* WHAT NEEDS TO BE DONE
Using the data beneath this instruction, retype only the lines from the one that contains "Om os (596, 665)" down to the one that contains "Pewarna (720, 1175)", both included, exactly as they appear.

* RECORDS SHOWN
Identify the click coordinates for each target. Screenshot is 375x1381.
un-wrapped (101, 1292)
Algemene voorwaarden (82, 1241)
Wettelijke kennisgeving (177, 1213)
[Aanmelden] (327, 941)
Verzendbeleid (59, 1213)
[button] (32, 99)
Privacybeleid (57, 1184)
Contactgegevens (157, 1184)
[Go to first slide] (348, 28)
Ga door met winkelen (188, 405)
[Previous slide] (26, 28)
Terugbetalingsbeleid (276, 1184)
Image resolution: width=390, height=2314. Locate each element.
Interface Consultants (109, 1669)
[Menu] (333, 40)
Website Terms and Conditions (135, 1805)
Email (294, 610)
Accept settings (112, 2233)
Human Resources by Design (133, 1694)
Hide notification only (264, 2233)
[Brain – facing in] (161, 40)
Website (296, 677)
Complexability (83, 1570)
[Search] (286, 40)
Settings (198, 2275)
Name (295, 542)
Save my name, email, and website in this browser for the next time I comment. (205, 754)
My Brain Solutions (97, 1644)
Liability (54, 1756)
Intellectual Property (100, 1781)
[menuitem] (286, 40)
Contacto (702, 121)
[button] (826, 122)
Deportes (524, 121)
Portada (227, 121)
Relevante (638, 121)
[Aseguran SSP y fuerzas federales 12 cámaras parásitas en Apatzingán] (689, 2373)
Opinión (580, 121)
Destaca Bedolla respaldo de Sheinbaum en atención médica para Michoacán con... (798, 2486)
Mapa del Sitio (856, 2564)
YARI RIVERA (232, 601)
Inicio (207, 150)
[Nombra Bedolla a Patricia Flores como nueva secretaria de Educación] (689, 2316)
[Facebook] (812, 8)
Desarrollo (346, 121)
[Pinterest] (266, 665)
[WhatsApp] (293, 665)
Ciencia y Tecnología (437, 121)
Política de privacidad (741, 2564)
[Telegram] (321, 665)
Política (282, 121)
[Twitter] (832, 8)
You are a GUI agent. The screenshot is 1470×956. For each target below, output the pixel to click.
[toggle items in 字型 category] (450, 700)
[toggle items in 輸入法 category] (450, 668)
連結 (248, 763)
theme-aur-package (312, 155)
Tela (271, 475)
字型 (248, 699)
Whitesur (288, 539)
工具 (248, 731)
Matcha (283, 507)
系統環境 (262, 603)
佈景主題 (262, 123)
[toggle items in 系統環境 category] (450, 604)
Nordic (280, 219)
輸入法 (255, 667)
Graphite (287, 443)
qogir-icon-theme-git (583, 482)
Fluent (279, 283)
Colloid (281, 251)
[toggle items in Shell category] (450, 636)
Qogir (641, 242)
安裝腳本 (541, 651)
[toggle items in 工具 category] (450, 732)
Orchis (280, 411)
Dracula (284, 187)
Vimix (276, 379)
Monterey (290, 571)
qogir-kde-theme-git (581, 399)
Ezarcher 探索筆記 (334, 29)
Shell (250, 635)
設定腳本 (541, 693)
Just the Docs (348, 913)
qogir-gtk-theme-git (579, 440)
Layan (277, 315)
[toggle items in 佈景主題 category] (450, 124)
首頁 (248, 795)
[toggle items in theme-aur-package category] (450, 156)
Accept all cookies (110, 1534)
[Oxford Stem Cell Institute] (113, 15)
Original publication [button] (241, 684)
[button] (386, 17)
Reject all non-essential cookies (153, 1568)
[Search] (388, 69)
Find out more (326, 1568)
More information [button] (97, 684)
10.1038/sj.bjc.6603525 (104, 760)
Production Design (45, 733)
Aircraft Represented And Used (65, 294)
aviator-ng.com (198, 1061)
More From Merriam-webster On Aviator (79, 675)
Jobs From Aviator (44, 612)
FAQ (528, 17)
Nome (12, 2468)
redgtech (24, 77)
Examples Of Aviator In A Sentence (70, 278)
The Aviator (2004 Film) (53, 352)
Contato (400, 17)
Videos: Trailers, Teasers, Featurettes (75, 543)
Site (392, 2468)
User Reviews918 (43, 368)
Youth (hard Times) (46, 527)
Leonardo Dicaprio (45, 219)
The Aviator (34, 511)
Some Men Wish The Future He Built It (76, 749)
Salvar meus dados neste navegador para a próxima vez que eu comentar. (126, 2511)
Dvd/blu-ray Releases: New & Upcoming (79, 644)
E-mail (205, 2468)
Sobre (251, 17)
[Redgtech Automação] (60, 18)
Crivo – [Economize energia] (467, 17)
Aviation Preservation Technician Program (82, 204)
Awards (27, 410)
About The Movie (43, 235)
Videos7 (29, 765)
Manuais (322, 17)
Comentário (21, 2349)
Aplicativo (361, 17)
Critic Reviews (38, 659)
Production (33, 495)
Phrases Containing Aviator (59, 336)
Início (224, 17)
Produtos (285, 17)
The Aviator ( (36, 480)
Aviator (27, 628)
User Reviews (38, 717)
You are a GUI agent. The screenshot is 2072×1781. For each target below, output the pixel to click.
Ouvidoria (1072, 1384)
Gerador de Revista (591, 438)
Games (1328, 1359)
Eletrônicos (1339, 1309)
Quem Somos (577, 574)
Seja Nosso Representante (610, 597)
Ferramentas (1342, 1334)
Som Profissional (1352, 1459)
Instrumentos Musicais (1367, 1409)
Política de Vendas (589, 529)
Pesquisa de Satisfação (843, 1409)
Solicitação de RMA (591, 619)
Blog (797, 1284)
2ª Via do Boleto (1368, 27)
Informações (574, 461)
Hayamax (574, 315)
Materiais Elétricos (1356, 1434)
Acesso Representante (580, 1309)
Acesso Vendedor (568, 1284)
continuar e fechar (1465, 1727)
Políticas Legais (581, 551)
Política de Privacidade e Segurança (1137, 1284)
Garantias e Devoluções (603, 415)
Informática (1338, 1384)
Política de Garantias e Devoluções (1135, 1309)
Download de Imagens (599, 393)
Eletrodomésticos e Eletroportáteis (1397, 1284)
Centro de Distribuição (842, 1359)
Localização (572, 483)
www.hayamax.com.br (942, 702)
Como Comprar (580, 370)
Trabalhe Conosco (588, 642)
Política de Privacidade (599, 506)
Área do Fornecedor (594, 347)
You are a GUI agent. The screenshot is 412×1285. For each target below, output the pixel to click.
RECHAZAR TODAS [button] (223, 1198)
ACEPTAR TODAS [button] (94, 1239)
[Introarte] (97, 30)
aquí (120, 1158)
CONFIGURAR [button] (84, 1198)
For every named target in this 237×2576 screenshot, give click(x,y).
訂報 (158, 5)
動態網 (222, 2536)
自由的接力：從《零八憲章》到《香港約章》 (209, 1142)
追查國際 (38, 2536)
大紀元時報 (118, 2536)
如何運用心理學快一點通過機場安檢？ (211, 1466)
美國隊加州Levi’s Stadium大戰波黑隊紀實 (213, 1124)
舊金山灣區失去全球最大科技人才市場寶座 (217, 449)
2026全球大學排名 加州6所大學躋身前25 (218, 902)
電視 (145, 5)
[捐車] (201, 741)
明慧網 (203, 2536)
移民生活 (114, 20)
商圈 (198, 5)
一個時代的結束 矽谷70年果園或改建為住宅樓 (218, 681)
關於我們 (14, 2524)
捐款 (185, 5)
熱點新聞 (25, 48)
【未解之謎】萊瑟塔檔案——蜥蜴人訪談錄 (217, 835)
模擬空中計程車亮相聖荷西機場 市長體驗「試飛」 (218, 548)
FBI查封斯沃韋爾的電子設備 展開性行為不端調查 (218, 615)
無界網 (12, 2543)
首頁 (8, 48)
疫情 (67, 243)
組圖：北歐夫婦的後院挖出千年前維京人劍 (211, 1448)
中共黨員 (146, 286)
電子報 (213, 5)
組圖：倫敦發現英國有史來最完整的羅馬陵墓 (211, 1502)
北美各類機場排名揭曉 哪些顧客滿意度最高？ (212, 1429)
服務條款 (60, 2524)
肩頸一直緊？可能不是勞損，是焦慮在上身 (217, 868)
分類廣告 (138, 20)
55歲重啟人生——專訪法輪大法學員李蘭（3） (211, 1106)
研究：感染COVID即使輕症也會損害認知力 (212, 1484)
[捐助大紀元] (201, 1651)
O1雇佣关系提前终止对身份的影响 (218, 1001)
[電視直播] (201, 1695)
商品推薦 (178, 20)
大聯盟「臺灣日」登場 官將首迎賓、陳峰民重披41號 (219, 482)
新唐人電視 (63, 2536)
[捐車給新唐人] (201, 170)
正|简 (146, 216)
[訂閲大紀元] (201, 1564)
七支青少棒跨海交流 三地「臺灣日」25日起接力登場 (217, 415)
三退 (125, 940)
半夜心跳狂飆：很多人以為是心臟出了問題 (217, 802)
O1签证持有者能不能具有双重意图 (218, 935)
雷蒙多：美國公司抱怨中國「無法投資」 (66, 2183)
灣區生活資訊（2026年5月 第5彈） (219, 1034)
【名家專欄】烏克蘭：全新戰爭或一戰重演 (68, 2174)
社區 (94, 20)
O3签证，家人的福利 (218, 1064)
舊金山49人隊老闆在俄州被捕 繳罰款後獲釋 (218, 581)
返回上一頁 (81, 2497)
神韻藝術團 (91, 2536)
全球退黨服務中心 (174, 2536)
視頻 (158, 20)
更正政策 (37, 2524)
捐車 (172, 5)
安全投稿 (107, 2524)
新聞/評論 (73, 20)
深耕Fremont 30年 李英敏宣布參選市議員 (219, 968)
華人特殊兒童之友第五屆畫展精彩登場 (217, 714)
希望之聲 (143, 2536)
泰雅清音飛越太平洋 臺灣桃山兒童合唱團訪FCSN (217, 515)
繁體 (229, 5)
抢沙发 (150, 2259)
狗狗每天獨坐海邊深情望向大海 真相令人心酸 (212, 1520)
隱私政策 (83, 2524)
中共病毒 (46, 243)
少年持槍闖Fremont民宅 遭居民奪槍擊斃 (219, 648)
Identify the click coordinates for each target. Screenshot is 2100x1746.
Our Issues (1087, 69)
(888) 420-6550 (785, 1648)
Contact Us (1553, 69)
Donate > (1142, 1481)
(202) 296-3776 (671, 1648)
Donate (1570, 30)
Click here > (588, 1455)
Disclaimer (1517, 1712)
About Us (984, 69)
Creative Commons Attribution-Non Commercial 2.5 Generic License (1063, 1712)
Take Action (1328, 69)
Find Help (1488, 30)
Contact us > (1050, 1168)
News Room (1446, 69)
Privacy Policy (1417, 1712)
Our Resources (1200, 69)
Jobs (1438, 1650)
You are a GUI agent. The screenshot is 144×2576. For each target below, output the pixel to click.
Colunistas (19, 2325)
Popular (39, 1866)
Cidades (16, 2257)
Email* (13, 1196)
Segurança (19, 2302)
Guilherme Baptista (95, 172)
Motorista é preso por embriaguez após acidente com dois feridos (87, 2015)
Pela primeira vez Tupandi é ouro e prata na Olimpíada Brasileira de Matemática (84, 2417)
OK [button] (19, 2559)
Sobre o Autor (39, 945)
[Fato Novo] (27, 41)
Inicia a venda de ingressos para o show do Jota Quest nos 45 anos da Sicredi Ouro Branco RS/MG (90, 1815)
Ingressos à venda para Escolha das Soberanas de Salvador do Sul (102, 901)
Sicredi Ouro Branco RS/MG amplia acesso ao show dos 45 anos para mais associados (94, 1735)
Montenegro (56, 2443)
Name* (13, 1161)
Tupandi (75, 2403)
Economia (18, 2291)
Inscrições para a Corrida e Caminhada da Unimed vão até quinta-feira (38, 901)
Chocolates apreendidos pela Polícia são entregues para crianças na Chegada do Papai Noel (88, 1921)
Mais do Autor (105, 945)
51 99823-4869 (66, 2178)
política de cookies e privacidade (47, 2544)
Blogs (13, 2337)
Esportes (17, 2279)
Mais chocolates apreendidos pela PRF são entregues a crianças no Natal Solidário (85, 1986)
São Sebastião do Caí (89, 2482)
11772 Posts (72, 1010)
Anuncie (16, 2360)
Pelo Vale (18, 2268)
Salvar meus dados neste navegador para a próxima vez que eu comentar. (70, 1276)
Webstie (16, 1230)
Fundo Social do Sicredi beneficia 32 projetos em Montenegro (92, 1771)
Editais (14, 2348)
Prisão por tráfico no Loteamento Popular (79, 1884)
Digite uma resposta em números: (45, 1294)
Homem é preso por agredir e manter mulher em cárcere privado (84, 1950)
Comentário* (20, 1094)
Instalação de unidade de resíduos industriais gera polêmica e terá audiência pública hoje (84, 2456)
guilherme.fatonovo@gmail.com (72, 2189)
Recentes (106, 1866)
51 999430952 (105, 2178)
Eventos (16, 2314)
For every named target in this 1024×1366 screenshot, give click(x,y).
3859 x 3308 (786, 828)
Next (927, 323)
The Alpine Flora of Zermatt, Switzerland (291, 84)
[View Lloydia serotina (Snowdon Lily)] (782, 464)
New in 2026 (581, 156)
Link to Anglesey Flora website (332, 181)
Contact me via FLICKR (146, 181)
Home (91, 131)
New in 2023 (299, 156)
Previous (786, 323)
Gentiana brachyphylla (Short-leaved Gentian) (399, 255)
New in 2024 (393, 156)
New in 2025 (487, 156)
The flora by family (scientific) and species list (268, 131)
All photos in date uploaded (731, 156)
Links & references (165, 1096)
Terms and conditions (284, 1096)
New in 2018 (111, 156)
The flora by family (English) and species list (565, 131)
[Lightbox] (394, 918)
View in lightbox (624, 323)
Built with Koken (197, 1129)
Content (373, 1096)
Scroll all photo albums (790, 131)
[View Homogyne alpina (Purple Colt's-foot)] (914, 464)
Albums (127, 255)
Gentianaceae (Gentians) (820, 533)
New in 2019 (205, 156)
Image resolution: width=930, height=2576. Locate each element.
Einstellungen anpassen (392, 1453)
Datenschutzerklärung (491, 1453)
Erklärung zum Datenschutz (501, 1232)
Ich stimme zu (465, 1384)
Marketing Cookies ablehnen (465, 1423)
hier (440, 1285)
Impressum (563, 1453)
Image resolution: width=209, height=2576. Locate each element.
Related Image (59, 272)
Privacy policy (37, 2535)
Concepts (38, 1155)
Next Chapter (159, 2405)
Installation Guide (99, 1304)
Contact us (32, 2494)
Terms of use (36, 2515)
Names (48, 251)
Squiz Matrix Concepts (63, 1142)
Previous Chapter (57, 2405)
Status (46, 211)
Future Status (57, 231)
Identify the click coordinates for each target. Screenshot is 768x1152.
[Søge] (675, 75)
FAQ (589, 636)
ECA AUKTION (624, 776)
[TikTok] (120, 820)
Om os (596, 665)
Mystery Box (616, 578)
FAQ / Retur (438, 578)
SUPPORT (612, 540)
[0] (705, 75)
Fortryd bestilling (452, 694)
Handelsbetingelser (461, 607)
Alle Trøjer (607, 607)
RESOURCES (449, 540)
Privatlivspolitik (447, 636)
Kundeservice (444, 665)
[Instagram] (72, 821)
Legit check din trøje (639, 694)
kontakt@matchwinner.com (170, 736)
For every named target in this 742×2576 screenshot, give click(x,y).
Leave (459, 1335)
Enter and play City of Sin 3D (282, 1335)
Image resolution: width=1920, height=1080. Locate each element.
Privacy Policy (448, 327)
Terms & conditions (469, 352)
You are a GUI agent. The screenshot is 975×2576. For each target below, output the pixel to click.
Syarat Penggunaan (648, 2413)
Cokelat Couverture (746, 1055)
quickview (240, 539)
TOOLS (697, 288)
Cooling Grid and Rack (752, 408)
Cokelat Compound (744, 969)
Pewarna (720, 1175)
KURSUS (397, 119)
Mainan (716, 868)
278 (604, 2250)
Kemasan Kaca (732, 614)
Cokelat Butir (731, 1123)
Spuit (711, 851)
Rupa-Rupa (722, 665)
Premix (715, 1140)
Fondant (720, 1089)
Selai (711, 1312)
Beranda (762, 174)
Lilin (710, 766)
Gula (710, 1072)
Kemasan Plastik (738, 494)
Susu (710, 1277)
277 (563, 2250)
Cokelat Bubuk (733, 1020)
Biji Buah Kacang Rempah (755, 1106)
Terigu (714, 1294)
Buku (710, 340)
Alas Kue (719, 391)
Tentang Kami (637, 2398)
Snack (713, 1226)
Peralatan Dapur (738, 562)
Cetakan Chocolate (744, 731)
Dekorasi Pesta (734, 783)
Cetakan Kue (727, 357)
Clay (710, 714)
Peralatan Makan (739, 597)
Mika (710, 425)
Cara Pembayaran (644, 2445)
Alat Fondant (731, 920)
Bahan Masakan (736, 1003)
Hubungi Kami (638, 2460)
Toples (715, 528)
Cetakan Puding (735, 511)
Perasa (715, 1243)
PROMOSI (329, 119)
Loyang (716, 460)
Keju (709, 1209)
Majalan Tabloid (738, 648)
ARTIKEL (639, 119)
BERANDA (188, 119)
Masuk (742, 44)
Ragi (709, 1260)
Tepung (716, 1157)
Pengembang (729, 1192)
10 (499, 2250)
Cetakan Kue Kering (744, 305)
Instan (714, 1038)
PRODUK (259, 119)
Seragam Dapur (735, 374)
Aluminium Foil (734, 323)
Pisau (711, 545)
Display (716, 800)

* SOLVED PROBLEM
Om os (596, 665)
Mystery Box (616, 578)
FAQ / Retur (438, 578)
SUPPORT (612, 540)
[0] (705, 75)
Fortryd bestilling (452, 694)
Handelsbetingelser (461, 607)
Alle Trøjer (607, 607)
RESOURCES (449, 540)
Privatlivspolitik (447, 636)
Kundeservice (444, 665)
[Instagram] (72, 821)
Legit check din trøje (639, 694)
kontakt@matchwinner.com (170, 736)
For every named target in this 742×2576 screenshot, give click(x,y).
Leave (459, 1335)
Enter and play City of Sin 3D (282, 1335)
Image resolution: width=1920, height=1080. Locate each element.
Privacy Policy (448, 327)
Terms & conditions (469, 352)
You are a GUI agent. The screenshot is 975×2576. For each target below, output the pixel to click.
Syarat Penggunaan (648, 2413)
Cokelat Couverture (746, 1055)
quickview (240, 539)
TOOLS (697, 288)
Cooling Grid and Rack (752, 408)
Cokelat Compound (744, 969)
Pewarna (720, 1175)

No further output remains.